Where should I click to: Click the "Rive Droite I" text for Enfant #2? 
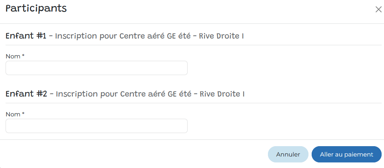point(222,94)
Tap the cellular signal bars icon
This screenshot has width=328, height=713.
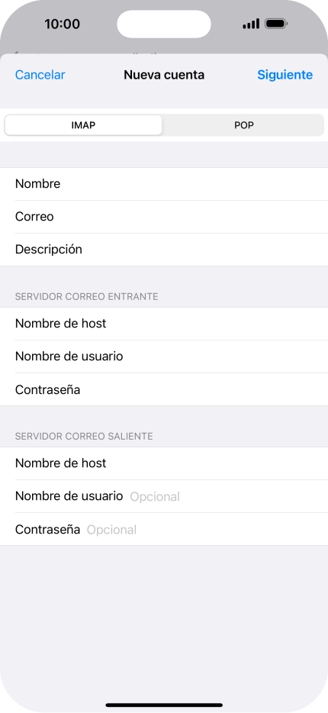251,24
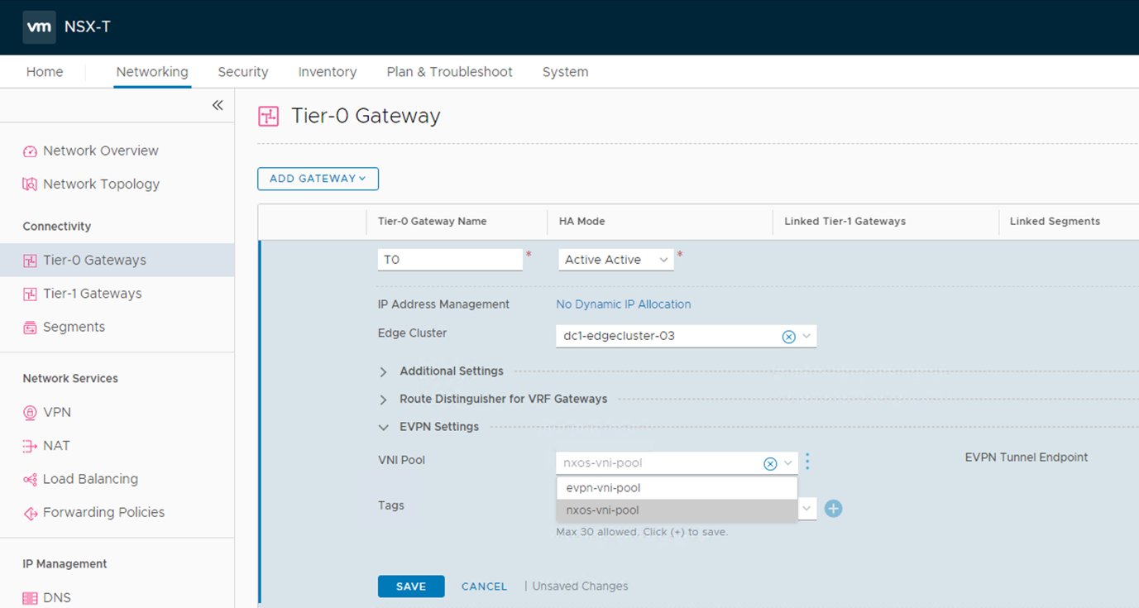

__________

» **What the task asks**
Format every line of the records above as a numbered list, omitting blank lines and leaving out the pictures.

» **Answer to the task**
1. Where should I click to: Click the "Rive Droite I" text for Enfant #2? 
2. point(222,94)
3. Tap the cellular signal bars icon
4. This screenshot has width=328, height=713.
5. 251,24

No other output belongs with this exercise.